**Texto del ejercicio**.
Sin embargo, a mitad de esta década, la visión del futuro digital se torna turbia. Las grandes promesas tecnológicas que capararon titulares – la revolución financiera del bitcoin, la transformación de la propiedad con los NFTs, la inmersión total en el metaverso y la inteligencia artificial como paradigma del conocimiento – aún no han materializado su potencial disruptivo de manera concluyente. Nuestra relación con estas innovaciones se mantiene, en muchos casos, tensa y marcada por el escepticismo.
El análisis plantea que la atención se ha desplazado hacia una dinámica de poder preocupante. Los líderes de la industria tecnológica, con una influencia sin precedentes, parecen dictar el rumbo sin un contrapeso efectivo. La búsqueda de la atención del usuario se ha convertido en la moneda más valiosa, permitiendo a figuras como Elon Musk ejercer una influencia considerable, incluso en la esfera política, sin la necesidad de procesos democráticos tradicionales. La difusa línea entre celebridad y líder tecnológico evidencia una concentración de poder que podría moldear el futuro digital a su antojo.

**Ejercicio A**. En el texto sobre el futuro digital, ¿a quién se pone como ejemplo de líder que tiene influencia incluso en la política?
**Ejercicio B**. Resume en una lista el párrafo del texto sobre el futuro digital que empieza con "El análisis plantea". Conserva sus datos principales.
**Ejercicio C**. Sigue escribiendo el texto sobre el futuro digital a partir de su última oración.

**Líneas de datos**.

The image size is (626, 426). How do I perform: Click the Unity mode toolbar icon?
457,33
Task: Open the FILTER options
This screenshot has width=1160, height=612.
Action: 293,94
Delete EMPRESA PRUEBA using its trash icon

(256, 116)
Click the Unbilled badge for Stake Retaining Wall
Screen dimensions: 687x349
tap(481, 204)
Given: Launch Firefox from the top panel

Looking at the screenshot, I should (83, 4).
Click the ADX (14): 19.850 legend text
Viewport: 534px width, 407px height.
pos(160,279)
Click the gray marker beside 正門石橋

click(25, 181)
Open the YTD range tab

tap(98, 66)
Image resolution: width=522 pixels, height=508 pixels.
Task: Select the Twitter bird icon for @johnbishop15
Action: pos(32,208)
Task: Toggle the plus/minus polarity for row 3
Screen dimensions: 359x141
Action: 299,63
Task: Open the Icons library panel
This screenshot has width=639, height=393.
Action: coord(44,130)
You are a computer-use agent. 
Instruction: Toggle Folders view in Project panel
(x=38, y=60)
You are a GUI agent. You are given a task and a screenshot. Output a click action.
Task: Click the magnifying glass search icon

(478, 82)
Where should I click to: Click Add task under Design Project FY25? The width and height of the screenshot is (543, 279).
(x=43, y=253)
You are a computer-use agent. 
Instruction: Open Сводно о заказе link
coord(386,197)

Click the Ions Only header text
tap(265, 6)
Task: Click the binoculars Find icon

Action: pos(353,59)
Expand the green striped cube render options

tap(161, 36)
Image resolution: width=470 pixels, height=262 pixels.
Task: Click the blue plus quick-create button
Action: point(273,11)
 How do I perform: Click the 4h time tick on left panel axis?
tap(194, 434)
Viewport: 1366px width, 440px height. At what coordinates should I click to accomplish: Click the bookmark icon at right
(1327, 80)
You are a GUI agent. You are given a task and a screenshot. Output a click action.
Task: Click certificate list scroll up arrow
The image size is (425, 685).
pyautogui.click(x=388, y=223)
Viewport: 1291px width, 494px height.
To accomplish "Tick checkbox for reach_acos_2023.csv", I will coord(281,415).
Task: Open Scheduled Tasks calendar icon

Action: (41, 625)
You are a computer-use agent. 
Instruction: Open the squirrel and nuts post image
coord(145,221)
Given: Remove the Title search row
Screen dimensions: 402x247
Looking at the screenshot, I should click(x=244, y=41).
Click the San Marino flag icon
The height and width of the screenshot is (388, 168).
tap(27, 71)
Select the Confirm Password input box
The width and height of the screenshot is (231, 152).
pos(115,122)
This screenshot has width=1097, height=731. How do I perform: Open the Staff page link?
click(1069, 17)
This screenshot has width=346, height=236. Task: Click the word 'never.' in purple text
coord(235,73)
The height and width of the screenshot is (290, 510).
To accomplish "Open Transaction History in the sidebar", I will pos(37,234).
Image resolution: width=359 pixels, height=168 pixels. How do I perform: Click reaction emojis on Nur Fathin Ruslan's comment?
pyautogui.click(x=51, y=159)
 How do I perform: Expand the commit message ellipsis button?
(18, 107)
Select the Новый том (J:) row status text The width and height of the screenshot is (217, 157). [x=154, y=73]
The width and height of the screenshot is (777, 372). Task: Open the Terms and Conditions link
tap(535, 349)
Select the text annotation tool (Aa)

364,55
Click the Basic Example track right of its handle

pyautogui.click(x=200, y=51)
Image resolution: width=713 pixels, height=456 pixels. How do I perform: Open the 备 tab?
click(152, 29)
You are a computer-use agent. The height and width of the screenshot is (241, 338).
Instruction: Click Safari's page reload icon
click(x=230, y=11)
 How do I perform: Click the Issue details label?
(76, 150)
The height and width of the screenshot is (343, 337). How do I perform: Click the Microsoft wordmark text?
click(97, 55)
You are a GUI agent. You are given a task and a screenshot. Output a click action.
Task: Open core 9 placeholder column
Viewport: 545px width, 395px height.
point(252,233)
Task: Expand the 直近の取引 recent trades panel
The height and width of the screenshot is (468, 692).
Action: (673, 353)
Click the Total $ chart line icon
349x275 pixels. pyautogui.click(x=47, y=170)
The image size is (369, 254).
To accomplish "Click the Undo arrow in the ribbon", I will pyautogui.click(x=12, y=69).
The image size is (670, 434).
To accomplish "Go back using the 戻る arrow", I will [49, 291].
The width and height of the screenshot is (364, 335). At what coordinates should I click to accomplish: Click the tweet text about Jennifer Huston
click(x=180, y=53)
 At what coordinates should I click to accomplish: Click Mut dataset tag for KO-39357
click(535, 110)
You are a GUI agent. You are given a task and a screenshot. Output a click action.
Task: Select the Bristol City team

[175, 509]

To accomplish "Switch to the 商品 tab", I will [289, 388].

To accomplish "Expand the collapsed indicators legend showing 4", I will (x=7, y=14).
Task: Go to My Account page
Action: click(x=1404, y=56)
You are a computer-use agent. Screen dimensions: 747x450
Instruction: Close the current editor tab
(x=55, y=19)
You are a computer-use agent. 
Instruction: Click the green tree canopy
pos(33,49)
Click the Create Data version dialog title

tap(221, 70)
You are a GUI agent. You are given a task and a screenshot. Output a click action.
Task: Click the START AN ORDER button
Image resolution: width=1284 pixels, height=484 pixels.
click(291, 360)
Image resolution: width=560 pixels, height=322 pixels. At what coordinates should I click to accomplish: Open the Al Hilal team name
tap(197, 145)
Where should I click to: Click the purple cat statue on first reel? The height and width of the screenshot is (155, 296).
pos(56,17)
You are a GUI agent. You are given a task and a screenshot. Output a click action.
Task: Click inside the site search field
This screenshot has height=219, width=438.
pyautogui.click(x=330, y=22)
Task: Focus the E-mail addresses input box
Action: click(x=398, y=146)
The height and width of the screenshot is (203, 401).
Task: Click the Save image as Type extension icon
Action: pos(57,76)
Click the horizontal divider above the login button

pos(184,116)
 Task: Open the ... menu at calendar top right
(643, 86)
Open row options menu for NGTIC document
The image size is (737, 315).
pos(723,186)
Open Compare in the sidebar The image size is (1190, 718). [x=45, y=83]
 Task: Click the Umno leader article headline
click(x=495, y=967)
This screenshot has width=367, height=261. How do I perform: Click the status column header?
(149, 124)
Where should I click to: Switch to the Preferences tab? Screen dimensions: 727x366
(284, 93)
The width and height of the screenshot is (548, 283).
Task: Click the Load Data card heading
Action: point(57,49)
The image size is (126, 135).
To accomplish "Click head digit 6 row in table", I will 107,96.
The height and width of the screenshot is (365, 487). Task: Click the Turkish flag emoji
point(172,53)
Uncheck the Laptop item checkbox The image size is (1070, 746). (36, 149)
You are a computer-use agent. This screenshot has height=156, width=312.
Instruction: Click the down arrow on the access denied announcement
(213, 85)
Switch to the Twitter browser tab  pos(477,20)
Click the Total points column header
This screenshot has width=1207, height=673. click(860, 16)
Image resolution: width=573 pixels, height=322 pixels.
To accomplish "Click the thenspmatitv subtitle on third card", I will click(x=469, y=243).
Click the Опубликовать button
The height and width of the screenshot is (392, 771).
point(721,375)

**Respuesta A**. Elon Musk.

**Respuesta B**.
- La atención se ha desplazado hacia una dinámica de poder preocupante.
- Los líderes de la industria tecnológica tienen una influencia nunca vista y parecen marcar el rumbo sin un contrapeso efectivo.
- La atención del usuario se ha vuelto la moneda más valiosa.
- Esto permite a figuras como Elon Musk influir mucho, incluso en la política, sin pasar por procesos democráticos tradicionales.
- La línea borrosa entre celebridad y líder tecnológico muestra una concentración de poder que podría moldear el futuro digital a su antojo.

**Respuesta C**.
Paralelamente, se observa un fenómeno inquietante: la creciente sensación de estancamiento y vacío en el ciberespacio. La proliferación de cuentas automatizadas y contenido generado por inteligencia artificial ha alcanzado niveles donde la distinción entre lo humano y lo artificial se vuelve cada vez más borrosa. La «teoría de la internet muerta», que postula que una parte significativa de la web consiste en sistemas automáticos interactuando entre sí, gana terreno ante la evidencia de un ecosistema digital saturado de actividad inauténtica. Algunos estudios sugieren que 2024 marcó un punto de inflexión donde la automatización superó la actividad humana en la red.
Esta situación se ve agravada por el fin de una era de financiamiento sin restricciones para las empresas tecnológicas. El cierre del grifo del «dinero fácil» limita la ambición colectiva y la capacidad de innovación disruptiva. Además, la fragmentación de Internet en múltiples versiones, impulsada por intereses particulares y la búsqueda de nichos específicos, erosiona la visión de una red global unificada y reduce las posibilidades de un cambio transformador a gran escala.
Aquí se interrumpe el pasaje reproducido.